Despite getting on for 200 years old, Simpson’s is now happily ageing well, thanks to an eye-wateringly expensive refurbishment that was completed last year. Everything feels luxurious and subtly spruced: the gleaming cutlery, the cut-glass goblets, the robust leather seats and the thick, starched napkins.
Arriving with a little ceremony at Simpson’s revolving doors gives the right sense of stepping into a peaceful haven, away from the grubbiness of the Strand. Through the chequered marble hall is the main room, known as the Grand Divan. It opened as a chess club and coffee house in 1828, when paying the entrance fee got you a cigar, a cup of coffee and a chess game. When it matured into a restaurant in the 1850s, Simpson’s became the proud owner of the world’s largest mahogany table, which attracted Dickens, Gladstone, Disraeli, Conan Doyle, to relax around it. In the Edwardian era, PG Wodehouse praised it as a ‘restful temple of food’.
When Churchill became a regular, his favourite corner was at the far end of the Grand Divan, by the fireplace. Secluded but with a good view of the room, the table is, unsurprisingly, a hit with tourists. Like a lot of old haunts – Harrods, The Savoy, Rules, Daphne’s – Simpson’s is now mainly inhabited by the peripatetic super rich, many of whom are dispatched from The Savoy, which is tucked in just behind it.

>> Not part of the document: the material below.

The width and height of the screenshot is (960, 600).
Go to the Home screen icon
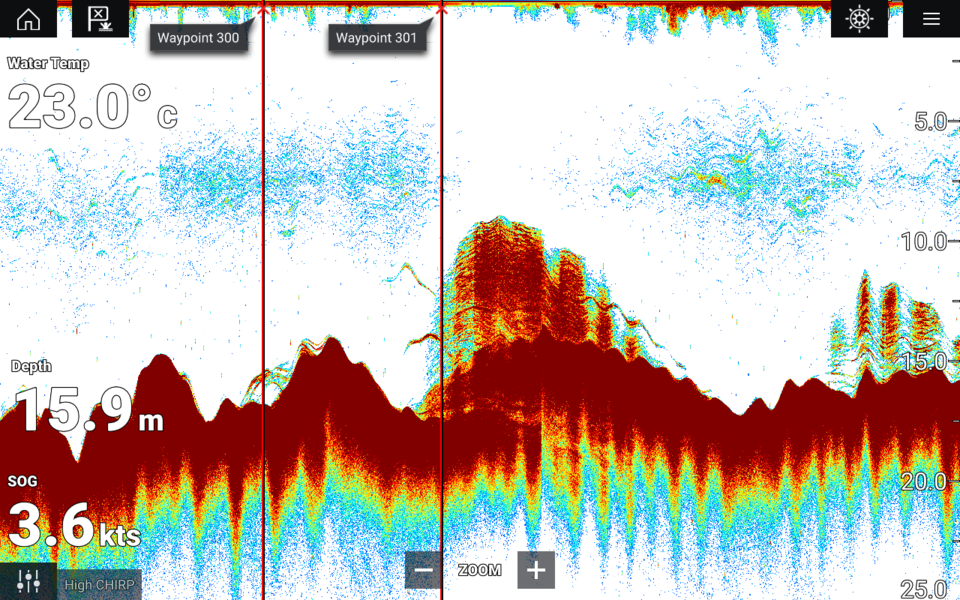[28, 19]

Simpson’s is self-confidently traditional, retaining its English ‘bill of fare’ instead of a new-fangled French ‘menu’. You might assume that the food would be all Victorian stodge. Fortunately you would be wrong. Simpson’s earliest recorded selection was a starter of turtle soup, main course of sirloin of beef and saddle of mutton, with a pudding of boiled syrup roll. These days the bill of fare is balanced and delicate unless, like me, you go out of your way to carb up. There is plenty of tradition if you want it, including the Bucceleuch Estate beef tartare with smoked egg yolk and gentleman’s relish, or the cranachan pudding, made with whisky-infused cheese, oat crumble and honey. The beef wellington comes highly recommended, and kept me full until the following lunch time. As lighter options there are dainty charred scallops with sliced cauliflower, rabbit terrine and St Clement posset with sorbet.

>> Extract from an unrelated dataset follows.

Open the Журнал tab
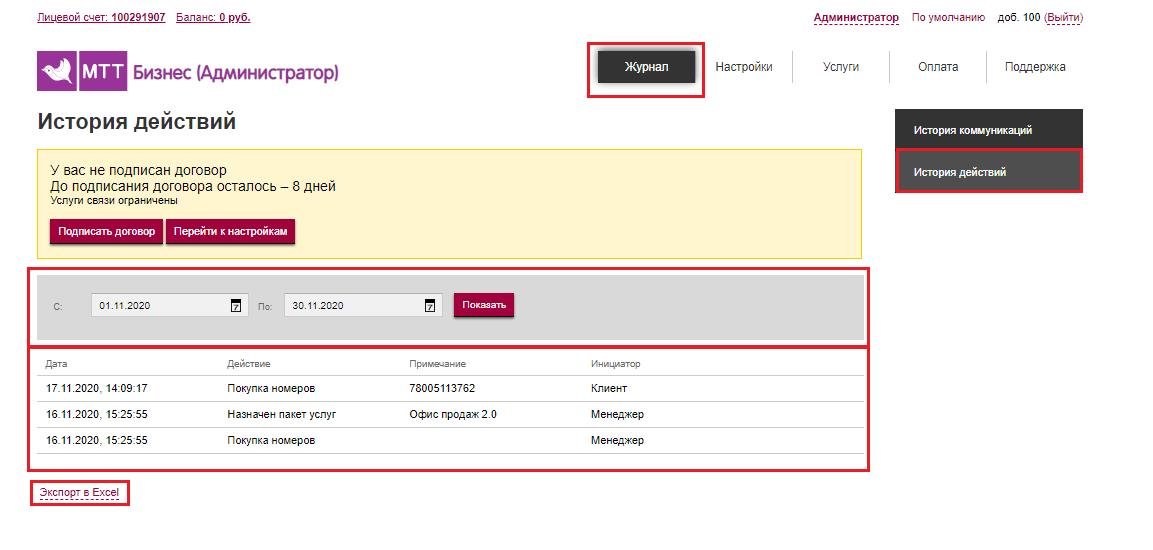The image size is (1153, 550). click(646, 67)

There is, of course, also the carving trolley, that has been the centrepiece of eating here since the 1850s, when it was originally employed to avoid disturbing the chess games. The chef specified that the meat should be wheeled over with not more than one minute passing between the large open fire, where it was revolved and basted continuously, and the table. Now the trolley is a bit of culinary theatre that ends up heavily photographed and all over Instagram.
The Grand Divan has an institutional feel – in the best possible way – it’s part-gentleman’s club, part-Inner Temple dining hall. The hushed, cosseted atmosphere makes you feel that nothing is going to upset you in here. The only drawback is that you could easily slip into a food coma between courses, helped along by the pianist and whispers of the staff. I like to think that Wodehouse, Churchill et al would still approve. As Wodehouse enthused in 1915, ‘The God of Fatted Plenty has the place under his protection’. Indeed he has.